What is needed
Write out the lines below word for word, beginning at the line that contains "You are a GUI" and continuing through the end of the items. Leave the pictures out of your answer.

[Word and element location data]
.....

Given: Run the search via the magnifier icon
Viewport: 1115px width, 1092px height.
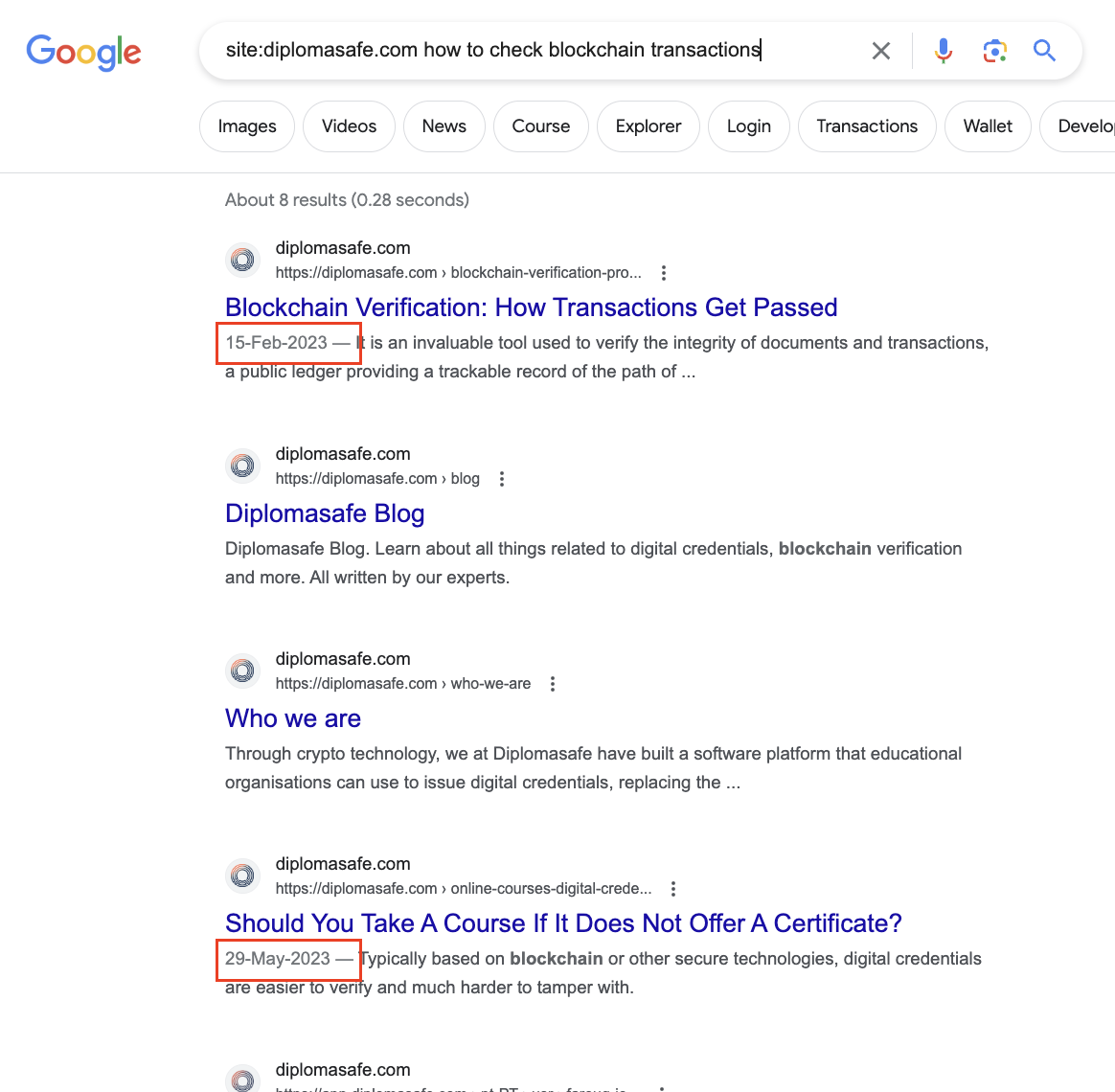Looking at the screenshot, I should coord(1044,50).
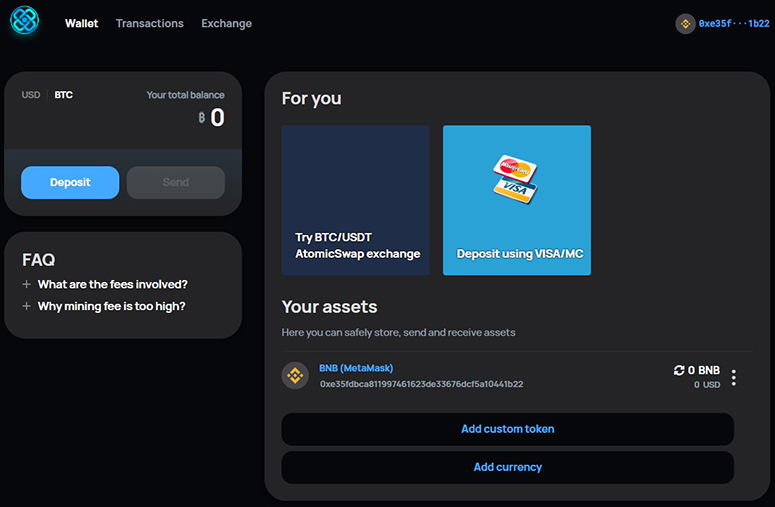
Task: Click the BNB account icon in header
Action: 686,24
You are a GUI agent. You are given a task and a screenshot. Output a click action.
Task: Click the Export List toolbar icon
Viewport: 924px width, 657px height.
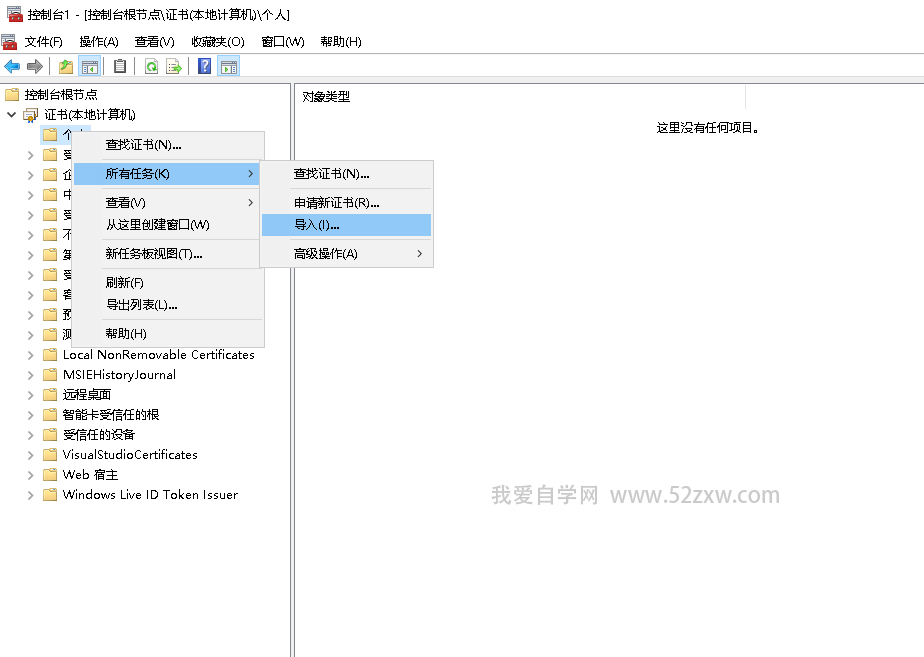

.....

Answer for the task
You are a GUI agent. You are given a task and a screenshot. Output a click action.
Task: Click the Export List toolbar icon
Viewport: 924px width, 657px height.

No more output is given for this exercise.